**Trecho:**
######
Analistas
debatem se muita transparência poderá atrapalhar
O
Banco Central deu um passo inédito na transparência ao abrir os detalhes de
seus modelos de projeção de inflação. Os especialistas em políticas monetária
estão divididos sobre a novidade: alguns dizem que já era a hora de o Brasil se
alinhar às melhores práticas internacionais, enquanto que outros veem danos
potenciais à credibilidade do BC e o risco de se tornar um pouco escravo da
matemática nas suas decisões sobre os juros, com menos espaço para o
julgamento.
As
informações foram publicadas num boxe do Relatório de Inflação do BC de
dezembro, e consistem em cinco equações matemáticas incompreensíveis para os
não iniciados, repletas de letras gregas, como alfa, pi, delta e teta. São os
segredos guardados a sete chaves pelo Banco Central que mostram quanto, por
exemplo, a inflação sobe quando uma recessão aumenta o grau de ociosidade da
economia ou qual é a inércia uma vez que os preços começam a aumentar.
As projeções de inflação feitas pelo Banco Central são importantes porque costumam sinalizar os passos futuros de política monetária. Se estão muito abaixo da meta de inflação, em tese há espaço para juros menores; se estão acima do alvo, os juros devem subir.
“É
um passo que outros bancos centrais ao redor do mundo já deram”, diz o
professor de economia da PUC-Rio Eduardo Zilberman. “O Fed [Federal Reserve, BC
americano] permite baixar o código fonte dos modelos que eles usam. É só
apertar um botão e replicar a projeção.”
######
**Dados coletados:**
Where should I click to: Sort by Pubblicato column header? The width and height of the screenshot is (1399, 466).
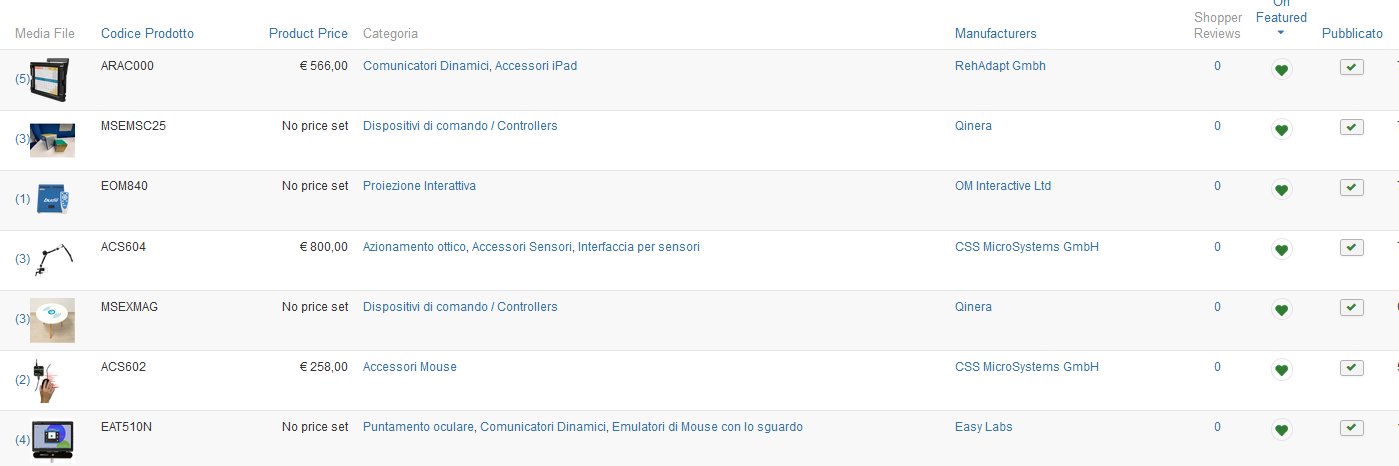pos(1352,34)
######
**Tarefas:**
1) De acordo com o trecho, por que as projeções de inflação feitas pelo Banco Central são importantes? Responda em uma a três frases.
2) Estenda o trecho sobre a transparência do Banco Central, começando logo depois da última frase.

**Respostas:**
1) Elas costumam sinalizar os passos futuros da política monetária. Se ficam muito abaixo da meta de inflação, em tese há espaço para juros menores. Se ficam acima do alvo, os juros devem subir.

2)
Ele
reconhece que há riscos na abertura dos modelos. Um deles é o mercado exagerar
o peso das projeções de inflação nas decisões do Comitê de Política Monetária
(Copom) do BC. Outro é eventualmente haver algum questionamento sério sobre a
metodologia adotada pelo Banco Central. Mas vê ganhos importantes. “Hoje, o
regime de metas de inflação é basicamente gerenciar as expectativas de mercado,
ancorar as expectativas em torno da meta. Quanto mais transparência, mais
eficaz o BC será.”
O
economista-chefe do Itaú Unibanco, Mario Mesquita, é outro que apoia a novidade
do Banco Central. “Creio que o debate amadureceu muito nos últimos anos”,
afirma.
Desde
o começo dos anos 2000, logo depois da adoção do regime de metas de inflação,
existem discussões sobre a conveniência de abrir os dados dos modelos de
projeções. Um dos introdutores do regime de metas de inflação no Brasil, o
ex-diretor de Política Econômica do BC Sergio Werlang foi um dos mais vocais
defensores da abertura dos detalhes do modelo, depois que deixou o cargo.
No
começo dos anos 2000, porém, a leitura era que o sistema de metas não estava
maduro o suficiente para abrir as informações. A economia iniciava, então, um
período de maior estabilidade, mas toda a base estatística que alimentava o
modelo era do período anterior, repleto de crises e instabilidade. Com dados
tão voláteis, os coeficientes do modelo também mudavam rapidamente. Apoiado em
base tão frágil, o BC corria o risco de dizer num dia que um choque cambial
tinha um peso e, pouco depois, ter que divulgar um dado diferente.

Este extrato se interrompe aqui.